TEXT EXTRACT -
June 03, 2016 (19 min read)

Q&A with Keir Gumbs, Covington & Burling LLP

As Special Counsel in the SEC’s Division of Corporation Finance, what were some of your major responsibilities?

I was a special counsel in the Office of Chief Counsel within the Division of Corporation Finance. That office is like the general counsel‘s office for the division. We provided interpretive guidance internally to the lawyers who were reviewing registration statements, proxies, and other filings. When they had interpretive questions, they would come to our office. Similarly, folks from the outside would come to us if they had questions about an SEC rule or a noaction letter or things of that nature. It was a very good training ground for what I do now in private practice.

I had a number of areas where I was expected to develop expertise, like most special counsels in that office. One of those was shareholder proposals, which is why proxies and shareholder proposals have become such a big part of my practice. The other things that I worked on included Rule 144, general questions about the application of the Securities Act, and some of the forms of the Securities Act.

Tell us about your role at the SEC when you worked as counsel to Commissioner Roel Campos.

MATERIAL -
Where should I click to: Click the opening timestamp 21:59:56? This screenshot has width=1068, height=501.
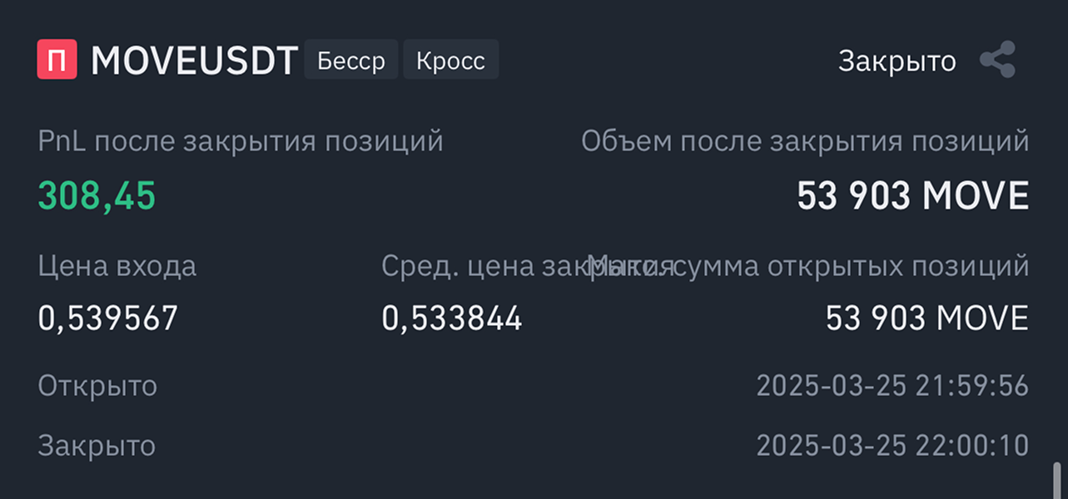click(x=892, y=385)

WHAT YOU NEED TO DO -
In the Q&A with Keir Gumbs, which office within the SEC's Division of Corporation Finance did the interviewee work in as a special counsel?

ANSWER BELOW -
The Office of Chief Counsel